Mais les « nouveaux riches » ne sont pas encore arrivés en masse, même si le taux de rotation est assez élevé, surtout parmi les plus jeunes des nouveaux habitants, qui poursuivent leur trajectoire résidentielle, comme Fabrice, qui a déménagé depuis la fin de l’enquête. Gaëlle aussi envisage de bientôt partir :

« J’ai jamais envisagé de rester ici 10 ans…je vais faire ma grosse capitaliste…le but du jeu c’était aussi de dire « je retape cet appart, dans la perspective de revendre et de racheter plus grand, le pari c’était que le quartier se rénove et se réhabilite .., qu’il y ait des gens comme moi qui rachètent des ruines et qui refassent des trucs à peu près corrects.. c’était pas gagné non plus au départ… C’est devenu hyper branchouille.. »

Ceux qui les remplacent Fabrice ou Gaëlle ont toutes les chances d’être des étudiants, ou des jeunes couples en début de trajectoire résidentielle, les grandes surfaces étant rares. Ils auront encore à supporter les difficultés du quartier, immeubles dont les travaux sont loin d’être tous menés à bien pour avoir un aspect décent, bruits et promiscuité avec des voisins difficiles ( les « lascars »). Et même si les cafés de la place commencent à être « branchés », les restaurants de la rue A et B, ne le sont encore guère. La gentrification du quartier n’en est donc encore qu’à sa première étape, celle des pionniers, qui sont prêts à supporter les inconvénients de l’habitat et du quartier, pour en avoir aussi les avantages, sa situation centrale dans la ville, un « entre-soi » rassurant et mobilisable.

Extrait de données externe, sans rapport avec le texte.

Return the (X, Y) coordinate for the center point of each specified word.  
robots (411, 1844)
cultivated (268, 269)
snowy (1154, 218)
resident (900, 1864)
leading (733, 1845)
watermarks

Si nous reprenons la comparaison que nous évoquions en ouverture de ce rapport, celle de la situation du quartier du faubourg Saint-Antoine autour du marché d’Aligre, au début des années mille neuf cent quatre-vingt, à l’arrivée de nouvelles classes moyennes, on peut constater que l’ « entre soi » des nouveaux à Sainte- Marthe aujourd’hui est sans doute plus affirmé. Bien qu’il y ait de réelles « rencontres » et « échanges » de classes à Sainte-Marthe, ceux-ci s’inscrivent dans un contexte social beaucoup plus conflictuel. Le quartier d’Aligre à l’époque n’abritait pas de façon tangible de trafic de drogues. Mais dans la mesure où vivre à Sainte- Marthe demande aussi mobilisation et énergie, celle de vivre avec ou malgré la présence des lascars, les nouveaux résidents, artistes ou autres intermittents, ne se sentent jamais illégitimes dans la valorisation qu’ils estiment avoir apporté à ce quartier « difficile ». Ils ont au contraire le sentiment d’ « essuyer les plâtres » et d’avoir payé plus que monétairement l’amélioration des conditions de vie dont tous bénéficient, ou vont bénéficier, y compris parmi les ménages populaires.